_TASK PROMPT:_
Copy out the items below verbatim, from the line containing "Task: Click the arrow icon on the +58.00 row" through the line containing "tap(125, 103)", including both of those lines.

_DATA FOR THIS TASK:_

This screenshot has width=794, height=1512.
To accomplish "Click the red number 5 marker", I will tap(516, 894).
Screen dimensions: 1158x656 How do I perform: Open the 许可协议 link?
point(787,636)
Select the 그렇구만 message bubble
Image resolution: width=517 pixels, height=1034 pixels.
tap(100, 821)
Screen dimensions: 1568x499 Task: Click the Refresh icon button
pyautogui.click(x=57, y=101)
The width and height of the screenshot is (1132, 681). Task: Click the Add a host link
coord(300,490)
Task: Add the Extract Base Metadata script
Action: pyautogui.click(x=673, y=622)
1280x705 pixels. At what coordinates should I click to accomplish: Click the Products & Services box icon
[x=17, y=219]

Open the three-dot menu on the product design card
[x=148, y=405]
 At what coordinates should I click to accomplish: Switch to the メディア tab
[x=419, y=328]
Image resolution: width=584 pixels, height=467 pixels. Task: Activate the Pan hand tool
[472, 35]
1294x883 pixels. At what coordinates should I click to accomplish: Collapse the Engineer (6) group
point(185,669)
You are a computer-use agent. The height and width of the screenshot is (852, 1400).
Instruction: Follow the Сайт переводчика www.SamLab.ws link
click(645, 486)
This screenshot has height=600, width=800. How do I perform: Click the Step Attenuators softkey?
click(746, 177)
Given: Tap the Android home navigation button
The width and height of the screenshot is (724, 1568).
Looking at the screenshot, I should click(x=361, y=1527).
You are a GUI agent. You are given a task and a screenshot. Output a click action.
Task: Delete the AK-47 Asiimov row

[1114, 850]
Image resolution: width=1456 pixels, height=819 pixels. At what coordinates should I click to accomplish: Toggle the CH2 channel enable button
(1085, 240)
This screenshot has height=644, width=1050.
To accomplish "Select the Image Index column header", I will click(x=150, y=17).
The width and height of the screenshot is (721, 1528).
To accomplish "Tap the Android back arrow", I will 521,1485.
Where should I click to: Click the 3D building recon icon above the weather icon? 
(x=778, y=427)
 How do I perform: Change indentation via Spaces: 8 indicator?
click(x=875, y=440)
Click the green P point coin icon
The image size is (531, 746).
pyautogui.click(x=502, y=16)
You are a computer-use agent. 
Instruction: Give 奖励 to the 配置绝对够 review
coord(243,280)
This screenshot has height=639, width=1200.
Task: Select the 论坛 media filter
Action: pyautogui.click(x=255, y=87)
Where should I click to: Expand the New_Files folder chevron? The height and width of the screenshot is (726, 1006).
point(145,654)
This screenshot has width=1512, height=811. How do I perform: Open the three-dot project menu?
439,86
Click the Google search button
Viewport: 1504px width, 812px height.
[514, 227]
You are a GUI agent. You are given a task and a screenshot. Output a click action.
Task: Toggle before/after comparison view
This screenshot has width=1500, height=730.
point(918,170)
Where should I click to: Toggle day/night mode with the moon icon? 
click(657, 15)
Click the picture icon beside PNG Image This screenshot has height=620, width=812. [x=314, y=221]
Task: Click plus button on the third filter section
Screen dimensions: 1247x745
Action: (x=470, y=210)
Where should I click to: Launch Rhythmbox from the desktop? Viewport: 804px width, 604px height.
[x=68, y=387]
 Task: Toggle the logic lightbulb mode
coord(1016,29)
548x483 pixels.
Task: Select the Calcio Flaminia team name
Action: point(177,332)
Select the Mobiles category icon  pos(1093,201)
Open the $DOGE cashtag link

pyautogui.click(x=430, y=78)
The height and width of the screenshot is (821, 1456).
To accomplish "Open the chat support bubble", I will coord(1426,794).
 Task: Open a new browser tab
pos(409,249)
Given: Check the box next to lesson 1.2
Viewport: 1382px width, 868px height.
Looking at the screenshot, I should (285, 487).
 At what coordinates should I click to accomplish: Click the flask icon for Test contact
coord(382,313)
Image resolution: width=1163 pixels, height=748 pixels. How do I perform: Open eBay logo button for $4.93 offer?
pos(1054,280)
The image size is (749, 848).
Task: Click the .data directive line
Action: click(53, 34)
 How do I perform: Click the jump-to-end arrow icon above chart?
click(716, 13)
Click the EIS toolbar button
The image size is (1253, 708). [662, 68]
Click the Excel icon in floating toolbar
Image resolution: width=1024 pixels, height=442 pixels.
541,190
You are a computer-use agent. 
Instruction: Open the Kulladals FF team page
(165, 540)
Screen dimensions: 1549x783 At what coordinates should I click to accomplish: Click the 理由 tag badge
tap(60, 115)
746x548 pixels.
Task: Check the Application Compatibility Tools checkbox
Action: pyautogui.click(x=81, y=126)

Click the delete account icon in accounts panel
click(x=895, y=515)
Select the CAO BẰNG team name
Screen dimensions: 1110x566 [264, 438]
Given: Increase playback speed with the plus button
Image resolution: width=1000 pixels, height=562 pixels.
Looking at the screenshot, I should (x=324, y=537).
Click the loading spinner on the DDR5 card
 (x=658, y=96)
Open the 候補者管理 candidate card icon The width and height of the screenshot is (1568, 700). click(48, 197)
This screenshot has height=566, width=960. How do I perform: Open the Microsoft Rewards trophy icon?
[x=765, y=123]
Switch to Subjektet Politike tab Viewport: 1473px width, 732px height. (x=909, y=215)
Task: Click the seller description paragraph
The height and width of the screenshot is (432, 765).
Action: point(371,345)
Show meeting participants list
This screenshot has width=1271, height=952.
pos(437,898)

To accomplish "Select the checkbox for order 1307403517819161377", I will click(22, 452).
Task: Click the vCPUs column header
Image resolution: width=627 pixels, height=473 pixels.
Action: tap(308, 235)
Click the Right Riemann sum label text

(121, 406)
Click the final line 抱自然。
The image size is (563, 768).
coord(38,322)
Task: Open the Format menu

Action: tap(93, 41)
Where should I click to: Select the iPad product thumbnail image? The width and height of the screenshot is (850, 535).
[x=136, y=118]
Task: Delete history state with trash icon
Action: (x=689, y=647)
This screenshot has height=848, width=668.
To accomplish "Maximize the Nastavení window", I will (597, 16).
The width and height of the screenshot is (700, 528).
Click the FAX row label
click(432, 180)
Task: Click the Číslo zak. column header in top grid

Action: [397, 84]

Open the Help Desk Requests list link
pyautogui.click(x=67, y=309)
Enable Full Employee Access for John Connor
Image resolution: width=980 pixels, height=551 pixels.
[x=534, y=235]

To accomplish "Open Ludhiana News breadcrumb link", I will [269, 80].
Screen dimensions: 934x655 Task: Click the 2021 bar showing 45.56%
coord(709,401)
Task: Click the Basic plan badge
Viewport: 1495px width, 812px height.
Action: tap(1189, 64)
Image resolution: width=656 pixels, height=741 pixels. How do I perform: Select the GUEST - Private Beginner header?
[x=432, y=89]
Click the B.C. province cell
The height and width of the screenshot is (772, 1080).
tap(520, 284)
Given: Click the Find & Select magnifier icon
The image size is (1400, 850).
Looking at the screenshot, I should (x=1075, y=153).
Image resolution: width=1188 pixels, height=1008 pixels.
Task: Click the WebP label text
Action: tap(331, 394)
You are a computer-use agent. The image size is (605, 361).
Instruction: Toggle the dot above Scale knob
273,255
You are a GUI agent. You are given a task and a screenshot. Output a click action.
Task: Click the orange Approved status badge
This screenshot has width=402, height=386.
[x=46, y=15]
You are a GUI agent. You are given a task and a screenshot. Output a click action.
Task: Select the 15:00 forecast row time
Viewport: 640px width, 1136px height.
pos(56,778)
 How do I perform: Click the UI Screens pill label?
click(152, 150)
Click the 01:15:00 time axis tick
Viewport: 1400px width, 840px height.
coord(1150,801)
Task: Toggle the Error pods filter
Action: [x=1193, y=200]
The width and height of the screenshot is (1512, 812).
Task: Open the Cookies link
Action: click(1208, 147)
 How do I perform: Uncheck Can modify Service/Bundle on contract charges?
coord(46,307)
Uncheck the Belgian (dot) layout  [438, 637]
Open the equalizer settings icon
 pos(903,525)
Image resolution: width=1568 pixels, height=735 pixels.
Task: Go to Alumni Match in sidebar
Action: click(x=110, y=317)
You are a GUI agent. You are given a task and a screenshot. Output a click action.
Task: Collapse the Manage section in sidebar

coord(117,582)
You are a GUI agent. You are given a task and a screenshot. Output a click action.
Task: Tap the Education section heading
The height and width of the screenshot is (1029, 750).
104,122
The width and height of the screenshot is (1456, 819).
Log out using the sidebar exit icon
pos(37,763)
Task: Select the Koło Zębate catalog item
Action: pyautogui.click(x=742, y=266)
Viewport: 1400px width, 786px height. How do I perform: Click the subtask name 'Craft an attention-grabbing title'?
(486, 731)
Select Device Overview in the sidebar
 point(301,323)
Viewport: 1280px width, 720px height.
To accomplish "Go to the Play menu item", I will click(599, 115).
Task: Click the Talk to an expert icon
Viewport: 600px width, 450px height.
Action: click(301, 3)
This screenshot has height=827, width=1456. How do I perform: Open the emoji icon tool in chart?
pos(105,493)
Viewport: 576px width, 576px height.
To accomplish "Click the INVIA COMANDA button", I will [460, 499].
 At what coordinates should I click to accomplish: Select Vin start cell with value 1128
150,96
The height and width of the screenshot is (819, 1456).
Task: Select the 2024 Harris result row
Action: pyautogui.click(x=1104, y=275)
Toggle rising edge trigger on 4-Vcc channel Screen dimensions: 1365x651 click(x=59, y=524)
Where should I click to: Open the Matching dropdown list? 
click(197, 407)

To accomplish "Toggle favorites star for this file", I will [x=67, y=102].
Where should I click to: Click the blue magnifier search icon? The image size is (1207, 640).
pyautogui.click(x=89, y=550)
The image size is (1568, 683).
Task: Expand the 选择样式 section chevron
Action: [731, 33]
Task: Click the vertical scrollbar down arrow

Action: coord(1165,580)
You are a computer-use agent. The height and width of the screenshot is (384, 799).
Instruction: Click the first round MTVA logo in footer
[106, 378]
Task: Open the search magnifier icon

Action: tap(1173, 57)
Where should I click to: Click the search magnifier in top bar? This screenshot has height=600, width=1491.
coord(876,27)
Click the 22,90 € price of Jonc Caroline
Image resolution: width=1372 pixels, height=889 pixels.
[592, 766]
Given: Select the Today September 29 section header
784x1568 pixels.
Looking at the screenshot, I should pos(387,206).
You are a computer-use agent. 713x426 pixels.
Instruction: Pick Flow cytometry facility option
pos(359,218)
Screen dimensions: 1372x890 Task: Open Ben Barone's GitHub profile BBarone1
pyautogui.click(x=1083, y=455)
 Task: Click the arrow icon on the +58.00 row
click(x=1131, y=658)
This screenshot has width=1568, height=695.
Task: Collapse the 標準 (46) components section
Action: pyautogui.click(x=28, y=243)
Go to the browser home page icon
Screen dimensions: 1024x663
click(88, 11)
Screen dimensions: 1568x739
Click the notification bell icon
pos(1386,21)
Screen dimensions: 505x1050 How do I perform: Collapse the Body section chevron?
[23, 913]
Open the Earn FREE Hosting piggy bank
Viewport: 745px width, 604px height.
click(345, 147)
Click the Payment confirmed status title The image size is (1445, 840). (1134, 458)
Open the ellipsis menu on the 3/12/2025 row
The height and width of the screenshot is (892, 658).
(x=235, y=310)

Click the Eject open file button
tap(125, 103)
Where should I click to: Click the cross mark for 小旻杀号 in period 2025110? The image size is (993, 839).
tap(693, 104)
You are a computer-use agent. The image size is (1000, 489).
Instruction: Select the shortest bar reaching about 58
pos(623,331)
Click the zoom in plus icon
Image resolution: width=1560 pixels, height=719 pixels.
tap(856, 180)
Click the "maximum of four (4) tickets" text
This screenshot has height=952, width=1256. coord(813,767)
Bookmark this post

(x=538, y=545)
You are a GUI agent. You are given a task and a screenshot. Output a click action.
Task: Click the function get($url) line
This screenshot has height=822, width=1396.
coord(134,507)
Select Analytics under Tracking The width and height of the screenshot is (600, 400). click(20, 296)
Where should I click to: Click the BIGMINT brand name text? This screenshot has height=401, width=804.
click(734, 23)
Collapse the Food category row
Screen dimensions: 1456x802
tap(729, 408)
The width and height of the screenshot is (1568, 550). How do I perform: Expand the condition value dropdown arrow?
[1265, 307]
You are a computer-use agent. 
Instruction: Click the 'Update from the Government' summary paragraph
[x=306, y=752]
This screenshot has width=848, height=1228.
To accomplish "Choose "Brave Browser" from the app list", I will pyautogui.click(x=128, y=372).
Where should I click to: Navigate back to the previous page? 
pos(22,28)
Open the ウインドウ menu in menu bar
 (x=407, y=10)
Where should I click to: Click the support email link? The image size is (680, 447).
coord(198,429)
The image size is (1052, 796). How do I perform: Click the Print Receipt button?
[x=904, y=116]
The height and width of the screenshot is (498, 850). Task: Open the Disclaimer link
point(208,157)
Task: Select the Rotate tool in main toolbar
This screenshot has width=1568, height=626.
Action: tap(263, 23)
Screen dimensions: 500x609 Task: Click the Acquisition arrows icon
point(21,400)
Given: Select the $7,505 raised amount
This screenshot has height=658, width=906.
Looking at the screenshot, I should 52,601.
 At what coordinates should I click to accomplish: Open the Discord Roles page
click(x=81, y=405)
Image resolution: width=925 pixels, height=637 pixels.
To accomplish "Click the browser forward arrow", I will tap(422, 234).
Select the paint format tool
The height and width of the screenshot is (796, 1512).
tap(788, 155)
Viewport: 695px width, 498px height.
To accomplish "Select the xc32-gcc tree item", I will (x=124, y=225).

_RESPONSE:_
 Task: Click the arrow icon on the +58.00 row
click(x=1131, y=658)
This screenshot has width=1568, height=695.
Task: Collapse the 標準 (46) components section
Action: pyautogui.click(x=28, y=243)
Go to the browser home page icon
Screen dimensions: 1024x663
click(88, 11)
Screen dimensions: 1568x739
Click the notification bell icon
pos(1386,21)
Screen dimensions: 505x1050 How do I perform: Collapse the Body section chevron?
[23, 913]
Open the Earn FREE Hosting piggy bank
Viewport: 745px width, 604px height.
click(345, 147)
Click the Payment confirmed status title The image size is (1445, 840). (1134, 458)
Open the ellipsis menu on the 3/12/2025 row
The height and width of the screenshot is (892, 658).
(x=235, y=310)

Click the Eject open file button
tap(125, 103)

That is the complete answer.